Throwing cards away I
Given is an ordered deck of n cards numbered 1 to n with card 1 at the top and card n at the bottom. The following operation is performed as long as there are at least two cards in the deck:
Throw away the top card and move the card that is now on the top of the deck to the bottom of the deck.
Your task is to find the sequence of discarded cards and the last, remaining card.
Input Each line of input (except the last) contains a number n ≤ 50. The last line contains ‘0’ and this line should not be processed.
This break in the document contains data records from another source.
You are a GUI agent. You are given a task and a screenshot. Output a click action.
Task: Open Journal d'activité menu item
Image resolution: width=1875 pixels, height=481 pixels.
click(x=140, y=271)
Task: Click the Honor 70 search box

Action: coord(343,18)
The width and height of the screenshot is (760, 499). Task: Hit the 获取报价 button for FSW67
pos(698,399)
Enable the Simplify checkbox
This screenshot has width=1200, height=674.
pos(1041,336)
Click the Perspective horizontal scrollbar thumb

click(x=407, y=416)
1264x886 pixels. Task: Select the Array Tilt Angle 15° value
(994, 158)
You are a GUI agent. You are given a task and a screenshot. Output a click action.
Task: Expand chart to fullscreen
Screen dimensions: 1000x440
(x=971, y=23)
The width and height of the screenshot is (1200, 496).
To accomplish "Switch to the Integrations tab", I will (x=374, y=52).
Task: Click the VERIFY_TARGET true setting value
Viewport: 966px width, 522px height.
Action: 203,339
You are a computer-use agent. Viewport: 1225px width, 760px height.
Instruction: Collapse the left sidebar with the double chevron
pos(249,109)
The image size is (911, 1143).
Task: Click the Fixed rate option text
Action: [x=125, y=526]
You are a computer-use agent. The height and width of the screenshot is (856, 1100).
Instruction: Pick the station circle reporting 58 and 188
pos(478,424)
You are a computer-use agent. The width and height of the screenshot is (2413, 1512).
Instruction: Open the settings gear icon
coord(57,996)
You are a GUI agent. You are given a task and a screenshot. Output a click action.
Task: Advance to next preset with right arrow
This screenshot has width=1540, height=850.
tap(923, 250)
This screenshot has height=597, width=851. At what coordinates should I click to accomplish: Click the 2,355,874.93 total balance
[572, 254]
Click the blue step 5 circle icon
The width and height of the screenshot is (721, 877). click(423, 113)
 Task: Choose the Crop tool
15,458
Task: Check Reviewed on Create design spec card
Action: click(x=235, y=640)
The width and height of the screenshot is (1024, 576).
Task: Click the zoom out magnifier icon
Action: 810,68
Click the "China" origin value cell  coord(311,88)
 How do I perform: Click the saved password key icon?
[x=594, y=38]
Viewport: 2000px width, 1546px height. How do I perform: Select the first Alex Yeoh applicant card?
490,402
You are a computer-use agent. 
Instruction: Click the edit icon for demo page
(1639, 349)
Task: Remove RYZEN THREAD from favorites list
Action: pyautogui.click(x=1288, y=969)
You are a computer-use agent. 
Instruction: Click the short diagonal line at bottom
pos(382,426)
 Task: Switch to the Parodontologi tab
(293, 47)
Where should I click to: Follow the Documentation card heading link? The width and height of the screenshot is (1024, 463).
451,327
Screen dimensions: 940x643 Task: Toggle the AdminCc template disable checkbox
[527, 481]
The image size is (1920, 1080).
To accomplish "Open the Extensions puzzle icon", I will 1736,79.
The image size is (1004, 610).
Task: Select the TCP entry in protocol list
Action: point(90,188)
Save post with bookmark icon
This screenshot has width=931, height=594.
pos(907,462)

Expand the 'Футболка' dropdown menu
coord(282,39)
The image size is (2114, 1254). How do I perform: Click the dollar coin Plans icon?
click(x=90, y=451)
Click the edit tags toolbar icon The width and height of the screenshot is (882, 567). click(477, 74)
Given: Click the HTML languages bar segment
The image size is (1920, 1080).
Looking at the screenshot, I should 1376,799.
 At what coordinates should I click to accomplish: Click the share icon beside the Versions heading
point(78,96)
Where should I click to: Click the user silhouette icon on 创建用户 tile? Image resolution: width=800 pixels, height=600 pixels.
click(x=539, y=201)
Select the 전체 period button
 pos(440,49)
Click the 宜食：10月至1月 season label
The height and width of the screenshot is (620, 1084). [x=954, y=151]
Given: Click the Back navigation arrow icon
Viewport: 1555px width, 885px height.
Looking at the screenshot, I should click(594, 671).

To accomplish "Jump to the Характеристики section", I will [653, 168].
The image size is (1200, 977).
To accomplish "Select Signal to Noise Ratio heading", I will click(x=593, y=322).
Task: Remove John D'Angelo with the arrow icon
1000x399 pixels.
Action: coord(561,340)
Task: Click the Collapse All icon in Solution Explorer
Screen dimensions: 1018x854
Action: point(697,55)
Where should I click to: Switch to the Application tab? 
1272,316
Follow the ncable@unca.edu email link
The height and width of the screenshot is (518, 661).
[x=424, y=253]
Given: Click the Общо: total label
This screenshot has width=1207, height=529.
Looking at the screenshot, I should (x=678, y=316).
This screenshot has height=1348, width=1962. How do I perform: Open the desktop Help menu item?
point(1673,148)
Output For each number from the input produce two lines of output. The first line presents the sequence of discarded cards, the second line reports the last remaining card. No line will have leading or trailing spaces. See the sample for the expected format.
Sample Input
7 19 10 6 0
Sample Output
Discarded cards: 1, 3, 5, 7, 4, 2
Remaining card: 6
Discarded cards: 1, 3, 5, 7, 9, 11, 13, 15, 17, 19, 4, 8, 12, 16, 2, 10, 18, 14
Remaining card: 6
Discarded cards: 1, 3, 5, 7, 9, 2, 6, 10, 8
Remaining card: 4
Discarded cards: 1, 3, 5, 2, 6
Remaining card: 4
题目大意:
一副牌完全按顺序排好,然后你要做的就是每次扔掉最前面一张牌,再把此时最前的一张牌放到最后面去,最后输出你扔的那些牌和最后剩下的牌
思路:
典型的队列,用队列模拟就好。
代码:
#include"iostream"
using namespace std;
const int maxn=2600;
int a[maxn];
int n;
void Work()
{
for(int i=1;i<=n;i++)
a[i]=i;
int head=1;
int tail=n;
if(tail==1)
cout<<endl<<"Remaining card: "<<a[head]<<endl;
else
{
cout<<' ';
while(head<tail)
{
cout<<a[head++];
if(head<tail) cout<<", ";
a[++tail]=a[head++];
if(head==tail) {cout<<endl<<"Remaining card: "<<a[head]<<endl;}
}
}
}
int main()
{
while(cin>>n&&n)
{
cout<<"Discarded cards:";
Work();
}
return 0;
}